--- Information Enclosed Below ---

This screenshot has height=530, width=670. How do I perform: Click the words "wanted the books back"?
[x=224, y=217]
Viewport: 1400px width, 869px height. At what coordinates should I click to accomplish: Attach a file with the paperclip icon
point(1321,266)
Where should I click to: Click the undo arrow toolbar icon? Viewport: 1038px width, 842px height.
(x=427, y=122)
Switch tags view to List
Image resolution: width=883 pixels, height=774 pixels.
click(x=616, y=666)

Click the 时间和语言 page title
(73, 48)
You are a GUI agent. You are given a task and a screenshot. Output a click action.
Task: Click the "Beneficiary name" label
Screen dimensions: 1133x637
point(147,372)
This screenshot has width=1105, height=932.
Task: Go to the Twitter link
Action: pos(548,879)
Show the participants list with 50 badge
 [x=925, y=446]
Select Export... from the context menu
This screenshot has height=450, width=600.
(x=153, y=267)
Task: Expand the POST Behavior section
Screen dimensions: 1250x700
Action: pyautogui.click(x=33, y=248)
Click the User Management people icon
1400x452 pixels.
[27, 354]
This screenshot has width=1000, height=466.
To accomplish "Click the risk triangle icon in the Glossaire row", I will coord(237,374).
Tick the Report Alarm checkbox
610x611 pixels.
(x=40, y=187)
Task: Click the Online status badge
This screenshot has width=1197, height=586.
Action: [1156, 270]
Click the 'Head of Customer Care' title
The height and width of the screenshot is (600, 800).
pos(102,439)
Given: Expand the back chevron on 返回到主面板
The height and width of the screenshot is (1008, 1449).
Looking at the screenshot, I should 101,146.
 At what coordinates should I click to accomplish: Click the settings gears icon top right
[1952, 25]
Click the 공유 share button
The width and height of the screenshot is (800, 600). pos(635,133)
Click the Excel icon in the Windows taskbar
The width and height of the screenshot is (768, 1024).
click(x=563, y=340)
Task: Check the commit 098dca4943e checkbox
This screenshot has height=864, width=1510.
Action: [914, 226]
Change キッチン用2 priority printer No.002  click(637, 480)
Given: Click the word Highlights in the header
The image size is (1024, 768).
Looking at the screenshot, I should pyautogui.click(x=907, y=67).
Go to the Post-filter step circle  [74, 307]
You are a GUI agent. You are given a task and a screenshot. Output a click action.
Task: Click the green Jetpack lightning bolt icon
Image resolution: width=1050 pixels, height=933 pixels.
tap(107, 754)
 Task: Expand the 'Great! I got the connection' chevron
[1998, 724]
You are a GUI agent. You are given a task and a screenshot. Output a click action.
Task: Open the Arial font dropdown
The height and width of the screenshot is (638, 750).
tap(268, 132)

--- End of Enclosed Information ---

### To do
Out of the entries above, write out only the lines between the line holding "Screen dimensions: 1250x700" and the line holding "Go to the Post-filter", inclusive, each exactly as given.

### Answer
Screen dimensions: 1250x700
Action: pyautogui.click(x=33, y=248)
Click the User Management people icon
1400x452 pixels.
[27, 354]
This screenshot has width=1000, height=466.
To accomplish "Click the risk triangle icon in the Glossaire row", I will coord(237,374).
Tick the Report Alarm checkbox
610x611 pixels.
(x=40, y=187)
Task: Click the Online status badge
This screenshot has width=1197, height=586.
Action: [1156, 270]
Click the 'Head of Customer Care' title
The height and width of the screenshot is (600, 800).
pos(102,439)
Given: Expand the back chevron on 返回到主面板
The height and width of the screenshot is (1008, 1449).
Looking at the screenshot, I should 101,146.
 At what coordinates should I click to accomplish: Click the settings gears icon top right
[1952, 25]
Click the 공유 share button
The width and height of the screenshot is (800, 600). pos(635,133)
Click the Excel icon in the Windows taskbar
The width and height of the screenshot is (768, 1024).
click(x=563, y=340)
Task: Check the commit 098dca4943e checkbox
This screenshot has height=864, width=1510.
Action: [914, 226]
Change キッチン用2 priority printer No.002  click(637, 480)
Given: Click the word Highlights in the header
The image size is (1024, 768).
Looking at the screenshot, I should pyautogui.click(x=907, y=67).
Go to the Post-filter step circle  [74, 307]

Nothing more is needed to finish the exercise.